Wild Prospect Report:
D - Mathew Dumba (Red Deer, WHL) ~ Sunday's game for Dumba gave Wild fans a taste of some the talents as well as some of the possible pitfalls a player with his bomastic style can bring to the table. In Red Deer's 4-3 overtime loss to Calgary, Dumba helped pace his team offensively contributing a goal and an assist, but on the negative side he also added 3 foolish minor penalties. These were infractions of the retaliatory and lazy variety that ultimately cost his team the game as his 3rd period hooking call with 5 seconds left led to a game winning power play goal in the extra stanza. While the points may be what some fans deem more important than his mistakes, Dumba has quietly compiled a fairly respectable season offensively thus far with 16 goals, 42 points. He's still shy of the 20 goals and 57 points he had last season, but still an intriguing prospect who seems to win more than he loses.
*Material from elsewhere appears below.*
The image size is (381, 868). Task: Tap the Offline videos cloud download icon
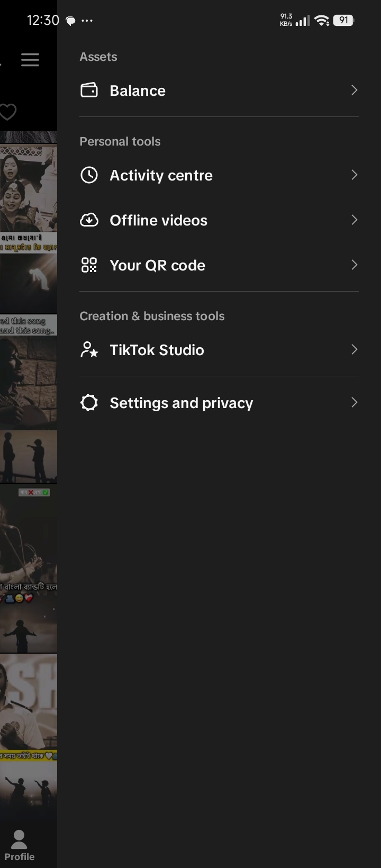(89, 220)
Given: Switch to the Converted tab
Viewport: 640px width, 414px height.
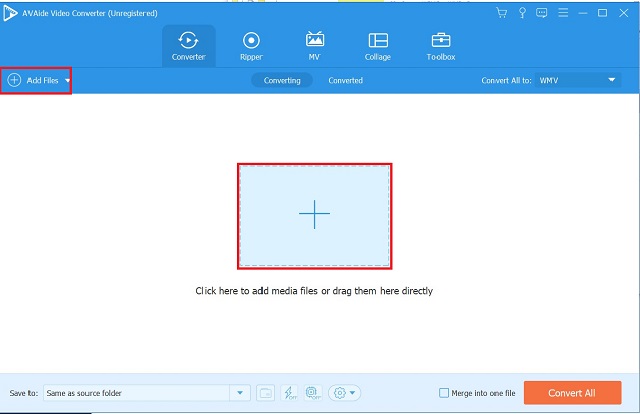Looking at the screenshot, I should click(346, 80).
C - Tyler Graovac (Belleville, OHL) ~ A player mentioned but not on the Wild's Top 10 prospects list in the Hockey News' Future Watch issue is Tyler Graovac. Truth be told, if he was in just about any other team's prospect pool he'd likely be listed. The lanky Brampton-native has been the go-to offensive force Belleville hoped he'd be when they traded for him back in January. One trend that isn't as well known is that Graovac has a penchant for lighting the lamp first, and that held true on Monday night as his tally halfway through the first period powered the Bulls to a 4-2 victory over Kingston. Graovac now has 38 goals, 69 points and 18 PIM's 57 games this season.